:: Quoted passage

Embattled reality star Josh Duggar may have a difficult road to recovery ahead.
Duggar, who checked himself into rehab Tuesday after admitting to cheating on his wife, Anna, and being addicted to pornography, is believed to be recovering at the faith-based rehab center Reformers Unanimous in Rockford, Illinois.
Tony Richardson, director of development with Reformers, is giving PEOPLE an inside look at the treatment program, which he describes as being "based solely on The Bible."
"It is not a country club," Richardson tells PEOPLE of the 1.5-acre, no-frills facility that was once the site of a nursing home.
Reformers can treat up to 40 men at once. Patients are placed two to a room, each with a shared closet, bunk bed and two desks. There's no email, no cell phones and little television. The patients can watch approved TV shows on Saturdays and Sundays, and there is a game room for free time. Mornings begin early, and lights out is at 10 p.m. on weekdays and 11 p.m. on weekends.
"It is like going to college, but I don't know if it is as nice as that," says Richardson.

::::

> _What you need to do_
Can you summarize the article above about Josh Duggar's rehab in two sentences?

:: Information shown

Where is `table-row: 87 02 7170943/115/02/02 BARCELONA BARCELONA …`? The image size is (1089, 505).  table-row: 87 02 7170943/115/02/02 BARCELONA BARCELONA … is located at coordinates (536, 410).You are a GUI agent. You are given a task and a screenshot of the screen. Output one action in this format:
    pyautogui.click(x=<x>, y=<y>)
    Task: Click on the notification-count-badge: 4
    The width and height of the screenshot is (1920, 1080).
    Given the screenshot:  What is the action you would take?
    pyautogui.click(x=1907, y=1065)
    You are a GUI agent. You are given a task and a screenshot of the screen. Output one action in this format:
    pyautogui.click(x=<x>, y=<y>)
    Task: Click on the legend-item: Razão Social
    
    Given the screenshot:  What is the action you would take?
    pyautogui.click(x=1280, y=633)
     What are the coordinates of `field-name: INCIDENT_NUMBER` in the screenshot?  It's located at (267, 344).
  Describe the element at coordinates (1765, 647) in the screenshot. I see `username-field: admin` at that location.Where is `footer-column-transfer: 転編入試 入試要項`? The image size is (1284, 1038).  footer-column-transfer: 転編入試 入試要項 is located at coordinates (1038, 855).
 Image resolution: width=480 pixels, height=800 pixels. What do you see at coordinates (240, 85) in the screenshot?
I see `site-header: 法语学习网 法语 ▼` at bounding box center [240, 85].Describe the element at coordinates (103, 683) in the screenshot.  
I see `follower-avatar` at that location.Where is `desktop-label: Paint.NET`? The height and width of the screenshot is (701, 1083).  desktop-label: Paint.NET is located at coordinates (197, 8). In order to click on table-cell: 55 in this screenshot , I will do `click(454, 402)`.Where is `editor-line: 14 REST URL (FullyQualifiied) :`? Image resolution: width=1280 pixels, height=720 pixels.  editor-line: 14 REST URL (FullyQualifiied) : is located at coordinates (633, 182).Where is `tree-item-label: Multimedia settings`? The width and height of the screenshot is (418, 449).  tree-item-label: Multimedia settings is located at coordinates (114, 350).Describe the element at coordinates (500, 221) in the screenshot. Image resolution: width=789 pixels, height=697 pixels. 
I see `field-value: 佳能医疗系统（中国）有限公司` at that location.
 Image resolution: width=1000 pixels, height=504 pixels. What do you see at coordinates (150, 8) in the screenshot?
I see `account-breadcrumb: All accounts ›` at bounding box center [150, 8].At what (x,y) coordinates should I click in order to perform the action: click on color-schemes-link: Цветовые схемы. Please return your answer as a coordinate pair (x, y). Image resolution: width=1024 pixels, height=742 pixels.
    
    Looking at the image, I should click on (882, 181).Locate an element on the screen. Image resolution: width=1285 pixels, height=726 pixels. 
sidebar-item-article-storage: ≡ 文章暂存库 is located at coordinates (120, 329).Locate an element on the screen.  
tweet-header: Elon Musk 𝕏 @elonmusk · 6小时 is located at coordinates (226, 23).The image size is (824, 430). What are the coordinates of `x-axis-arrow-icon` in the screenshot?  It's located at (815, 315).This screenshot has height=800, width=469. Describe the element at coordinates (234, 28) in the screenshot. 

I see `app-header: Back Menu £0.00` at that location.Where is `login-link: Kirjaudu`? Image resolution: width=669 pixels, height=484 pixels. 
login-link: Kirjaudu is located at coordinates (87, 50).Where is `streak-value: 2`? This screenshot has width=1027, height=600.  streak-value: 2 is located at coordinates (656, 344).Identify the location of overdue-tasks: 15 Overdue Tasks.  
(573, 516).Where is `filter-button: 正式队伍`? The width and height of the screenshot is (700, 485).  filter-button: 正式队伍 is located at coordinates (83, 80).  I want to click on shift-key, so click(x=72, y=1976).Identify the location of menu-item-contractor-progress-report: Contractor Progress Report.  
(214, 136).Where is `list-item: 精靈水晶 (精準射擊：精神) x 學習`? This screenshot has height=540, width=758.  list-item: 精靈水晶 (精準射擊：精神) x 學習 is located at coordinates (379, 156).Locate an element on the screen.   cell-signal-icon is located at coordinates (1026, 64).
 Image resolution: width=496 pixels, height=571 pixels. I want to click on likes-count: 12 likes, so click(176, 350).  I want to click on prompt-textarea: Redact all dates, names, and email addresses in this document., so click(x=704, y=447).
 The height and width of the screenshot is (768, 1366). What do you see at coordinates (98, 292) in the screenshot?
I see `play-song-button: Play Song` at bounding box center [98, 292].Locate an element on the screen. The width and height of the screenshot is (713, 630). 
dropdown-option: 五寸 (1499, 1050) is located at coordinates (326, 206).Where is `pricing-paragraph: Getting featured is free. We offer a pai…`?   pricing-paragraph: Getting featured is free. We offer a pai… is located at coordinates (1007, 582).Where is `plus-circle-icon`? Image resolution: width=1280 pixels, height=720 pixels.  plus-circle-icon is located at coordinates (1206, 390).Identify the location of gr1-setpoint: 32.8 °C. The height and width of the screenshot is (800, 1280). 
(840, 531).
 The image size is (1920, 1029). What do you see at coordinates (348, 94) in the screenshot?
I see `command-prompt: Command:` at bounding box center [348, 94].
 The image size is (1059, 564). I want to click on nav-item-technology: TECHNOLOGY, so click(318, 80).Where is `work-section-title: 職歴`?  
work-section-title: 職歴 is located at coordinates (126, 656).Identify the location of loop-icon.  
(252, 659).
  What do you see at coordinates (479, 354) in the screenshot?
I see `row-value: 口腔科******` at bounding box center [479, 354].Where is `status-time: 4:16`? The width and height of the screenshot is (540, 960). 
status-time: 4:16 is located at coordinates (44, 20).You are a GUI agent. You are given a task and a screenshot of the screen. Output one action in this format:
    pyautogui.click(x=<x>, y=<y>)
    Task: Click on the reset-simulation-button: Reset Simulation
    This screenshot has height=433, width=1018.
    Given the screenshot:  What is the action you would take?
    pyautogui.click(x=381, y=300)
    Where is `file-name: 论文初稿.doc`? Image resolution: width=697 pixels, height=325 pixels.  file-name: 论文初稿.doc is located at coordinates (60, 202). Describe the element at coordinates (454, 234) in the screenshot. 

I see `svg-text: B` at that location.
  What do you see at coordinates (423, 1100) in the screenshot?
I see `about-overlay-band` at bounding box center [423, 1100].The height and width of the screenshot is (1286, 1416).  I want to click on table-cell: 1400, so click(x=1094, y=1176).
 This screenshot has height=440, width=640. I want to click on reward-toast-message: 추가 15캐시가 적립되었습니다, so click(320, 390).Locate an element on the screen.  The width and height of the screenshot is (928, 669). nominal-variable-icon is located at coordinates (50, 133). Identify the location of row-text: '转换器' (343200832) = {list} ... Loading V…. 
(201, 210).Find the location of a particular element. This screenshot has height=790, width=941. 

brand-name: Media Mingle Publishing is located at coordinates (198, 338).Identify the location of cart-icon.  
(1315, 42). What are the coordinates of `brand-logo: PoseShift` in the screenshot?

::::

> _Output below_
Josh Duggar checked himself into rehab after admitting to cheating on his wife and being addicted to pornography, and he is believed to be recovering at Reformers Unanimous, a faith-based center in Rockford, Illinois, whose program is described as based solely on the Bible. The no-frills facility treats up to 40 men, two to a room, with no email or cell phones, approved TV only on weekends, and lights out at 10 p.m. on weekdays and 11 p.m. on weekends.